The real worth of an elite education has always been a mystery. To people like Gordon Caplan ’88, it may be worth a $75,000 bribe. To Ajay Kailas ’13, on the other hand, there is more to life than the name and prestige that comes with a certificate.
To prove his point, Kailas recently uploaded a YouTube video in which he burned his Cornell degree with a flamethrower. In the video, he explained that hard work and enjoying life is much more fulfilling than the prestige of the school you attend. The video quickly gained over 20,000 views and over 500 comments.
Kailas told The Sun that he applied to Cornell because he was impressed by its traditions, research opportunities and down-to-earth environment. He also believed Cornell was the best place for him to pursue both sociology and a pre-med track.
For Kailas, attending Cornell was a privileged experience as it gave him a “self-validation.” During his sophomore year, Kailas earned a 4.11 GPA and was involved in multiple organizations and extracurricular activities.
However, the pressure to keep a high GPA for medical school was tough. During the remainder of his time in Ithaca, Kailas was struggling with what to do at Cornell.
“There was a point I just realized I couldn’t do it anymore. I didn’t want to do it anymore,” Kailas told The Sun.
Tired of maintaining a perfect GPA, Kailas decided from junior year that he would actually enjoy his life and take classes he wanted. He took a lot of interesting classes — like the wine class offered by the School of Hotel Administration — a decision that made his experience “a thousand times better.”
Meanwhile, the prestige associated with Cornell made him gradually feel entitled. Kailas said he would post about Cornell all he time on Facebook and he would wear Cornell shirts everywhere. He said his “self-esteem and mental health” depended on attending an elite school.
Ultimately, all these feelings came to a halt. In his senior year, Kailas was told by his counselor that his best chance of attending school would be to take a gap year. He decided to take a research position in the National Institutes of Health. Although he felt anxious about not being able to fulfill his dream, Kaila said he “used that nervousness to work as hard as I could.”
This research experience earned him the opportunity to go to the medical school at the University of Central Florida. But the experience there was far from what he had at Cornell.
“[The medical school] didn’t have a lot of resources … or research,” Kailas said, “It was tough to adjust to because I always had to tell people what and where [the medical school] was.”

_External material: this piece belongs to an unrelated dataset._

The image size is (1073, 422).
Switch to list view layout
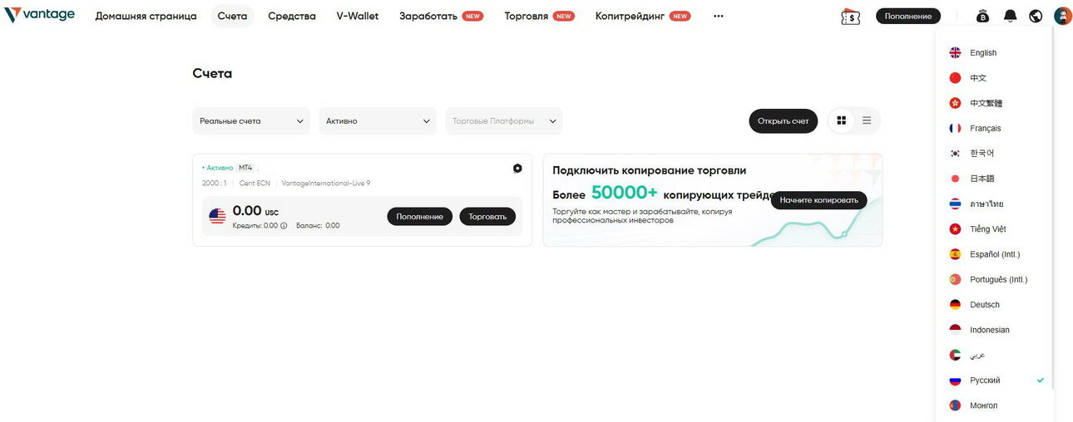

During medical school, Kailas confronted the fact that he went to a lesser known medical school that does not have the same prestige as Ivy League universities.
Kailas had to practice the procedures for countless hours and compete with students from other elite colleges to get into the residency in dermatology — one of the hardest fields to get into, he said. But the experience of saving dying patients in the hospital showed him that “being able to save someone was much more important than a thousand degrees.”
“Yes, it can matter where you go to school. But hard work will always win in the end,” Kailas, now an aspiring dermatologist, said in the video, “That’s why I burned my Cornell degree. It was just a physical manifestation of my prior need to prove my self-worth,”
Kailas said the response to his video has been positive and many students have reached out to him with their personal experiences, including many high school seniors who have applied to Cornell and will receive their admissions decision on Thursday.
“A lot of high schoolers waiting for a decision next week said … it gave them a lot of relief and hope,” Kailas told The Sun.
Looking back, Kailas said that the experience at Cornell taught him how to utilize the resources such as tutoring, counseling and guest speakers — all of which allowed him to maximize his gains even in places with limited resources.
“Utilize all the resources you have. Don’t make the mistake of letting the name or prestige become your identity,” Kailas advised current students. “And be true to yourself.”